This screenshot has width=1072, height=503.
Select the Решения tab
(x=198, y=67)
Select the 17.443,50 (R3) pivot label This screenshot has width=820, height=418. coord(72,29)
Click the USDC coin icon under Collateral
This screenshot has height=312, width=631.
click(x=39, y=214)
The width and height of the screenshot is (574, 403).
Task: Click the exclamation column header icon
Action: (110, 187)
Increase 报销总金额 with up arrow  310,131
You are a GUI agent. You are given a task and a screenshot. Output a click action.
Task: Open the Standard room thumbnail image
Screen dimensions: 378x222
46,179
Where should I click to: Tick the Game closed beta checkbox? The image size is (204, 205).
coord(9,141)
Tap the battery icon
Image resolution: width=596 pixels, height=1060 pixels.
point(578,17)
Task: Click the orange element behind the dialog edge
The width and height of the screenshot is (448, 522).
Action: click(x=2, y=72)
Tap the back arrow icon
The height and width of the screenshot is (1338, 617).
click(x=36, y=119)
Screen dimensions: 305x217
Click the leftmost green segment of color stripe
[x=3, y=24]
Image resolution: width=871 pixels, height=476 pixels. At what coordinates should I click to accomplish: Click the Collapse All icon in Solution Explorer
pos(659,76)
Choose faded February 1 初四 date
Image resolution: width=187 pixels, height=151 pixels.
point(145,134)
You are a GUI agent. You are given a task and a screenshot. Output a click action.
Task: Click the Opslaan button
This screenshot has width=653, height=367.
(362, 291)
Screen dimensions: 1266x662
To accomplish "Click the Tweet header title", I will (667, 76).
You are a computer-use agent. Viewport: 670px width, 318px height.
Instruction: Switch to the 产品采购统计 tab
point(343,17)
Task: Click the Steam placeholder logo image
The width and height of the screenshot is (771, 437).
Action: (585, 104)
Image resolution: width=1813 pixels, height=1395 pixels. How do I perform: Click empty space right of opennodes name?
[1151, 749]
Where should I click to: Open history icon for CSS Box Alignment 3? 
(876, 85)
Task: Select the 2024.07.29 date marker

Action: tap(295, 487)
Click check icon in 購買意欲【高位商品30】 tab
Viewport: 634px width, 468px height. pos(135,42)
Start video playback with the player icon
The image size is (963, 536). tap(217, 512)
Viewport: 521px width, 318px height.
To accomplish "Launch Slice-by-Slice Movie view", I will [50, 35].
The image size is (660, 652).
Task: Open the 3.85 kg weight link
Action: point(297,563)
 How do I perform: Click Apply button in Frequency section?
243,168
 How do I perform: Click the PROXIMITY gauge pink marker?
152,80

--

§ WORK TO COMPLETE: Give an exact copy of the lines above from the line with "Task: Open the Standard room thumbnail image" up to and including the line with "Tap the back arrow icon", and leave everything else out.

§ ANSWER FOR THE TASK:
Task: Open the Standard room thumbnail image
Screen dimensions: 378x222
46,179
Where should I click to: Tick the Game closed beta checkbox? The image size is (204, 205).
coord(9,141)
Tap the battery icon
Image resolution: width=596 pixels, height=1060 pixels.
point(578,17)
Task: Click the orange element behind the dialog edge
The width and height of the screenshot is (448, 522).
Action: click(x=2, y=72)
Tap the back arrow icon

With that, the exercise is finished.